コーヒー大国ブラジルのコーヒーの歴史
かつて多くの日本人がブラジルへ移住し、過酷な自然環境と労働条件の下、大規模なコーヒー農園で働いた歴史をご存じでしょうか?今から約100年も前のことですが、その頃、ブラジルはすでにコーヒー輸出大国としての地位を確立していました。 ブラジルに最初にコーヒーが伝わったのは1727年。現在の仏領ギアナからコーヒーの種子と苗が持ち込まれ、北部パラー州に植えられたのが始まりと言われています。その後、栽培により適した気候のリオデジャネイロ州方面へと生産地が移ると、生産量は順調に拡大し、アメリカなどへ大量に輸出するようになり、19世紀半ばにはブラジル経済は「コーヒーの時代」を迎えました。

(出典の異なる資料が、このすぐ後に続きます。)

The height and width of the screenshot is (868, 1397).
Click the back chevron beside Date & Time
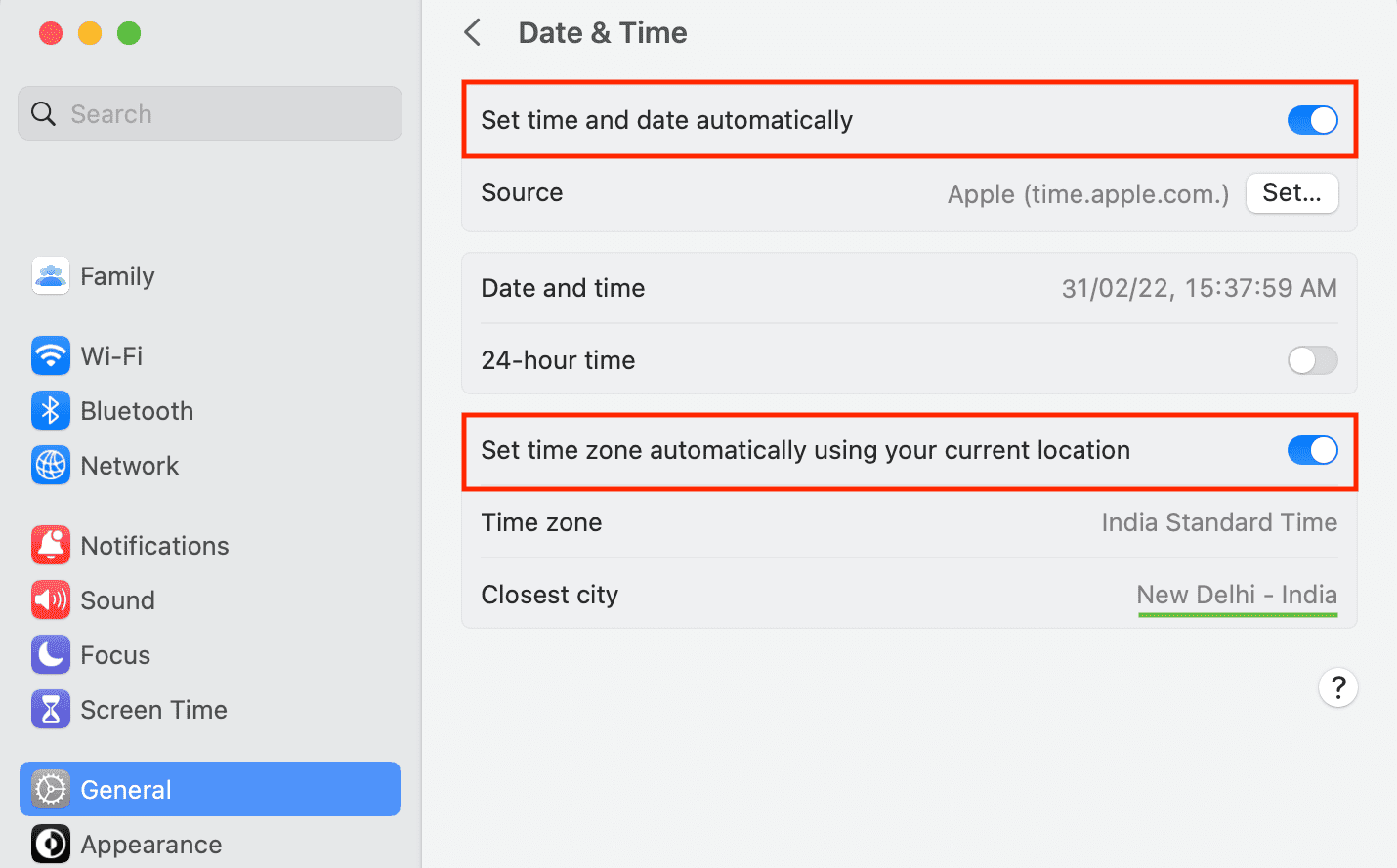pos(473,31)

コーヒー主体のモノカルチャー経済であったため、世界的な生産過剰や、世界恐慌による輸出の激減のたびに経済危機に見舞われましたが、この150年以上、ブラジルはコーヒー生産量世界一位の座を維持しています。現在は、輸出量も世界一位、消費量は二位という正真正銘のコーヒー大国となりました。
ブラジルコーヒーの特徴!味と飲み方
肝心のお味は?というと、ブラジルで生産されるほとんどがアラビカ種で、コクや酸味、苦みのバランスがいいマイルドな安定感あるテイストです。そのため、ブレンドコーヒーのベースとしても重宝されています。 残念ながら、良質のコーヒーは長らく輸出用となってきた歴史もあり、比較的低品質のコーヒーにお砂糖をたっぷり入れて飲む、という習慣が定着していったと言われています。特にコーヒー好きなブラジル人の飲み方については、次のような言い回しを聞いたことがあります。café com leite pela manhã 朝はミルク入り
café puro depois do almoço ランチの後はブラックで
capuccino no meio da tarde 昼過ぎはカプチーノ
descafeinado a noite 夜はカフェイン抜きのデカフェ
終日、コーヒーと共に過ごしているようなフレーズですね。一般的には、朝食時は牛乳をたっぷり入れたカフェオレを飲み、ランチやおやつの後は、砂糖入りの濃いエスプレッソコーヒーをくくっと飲みます。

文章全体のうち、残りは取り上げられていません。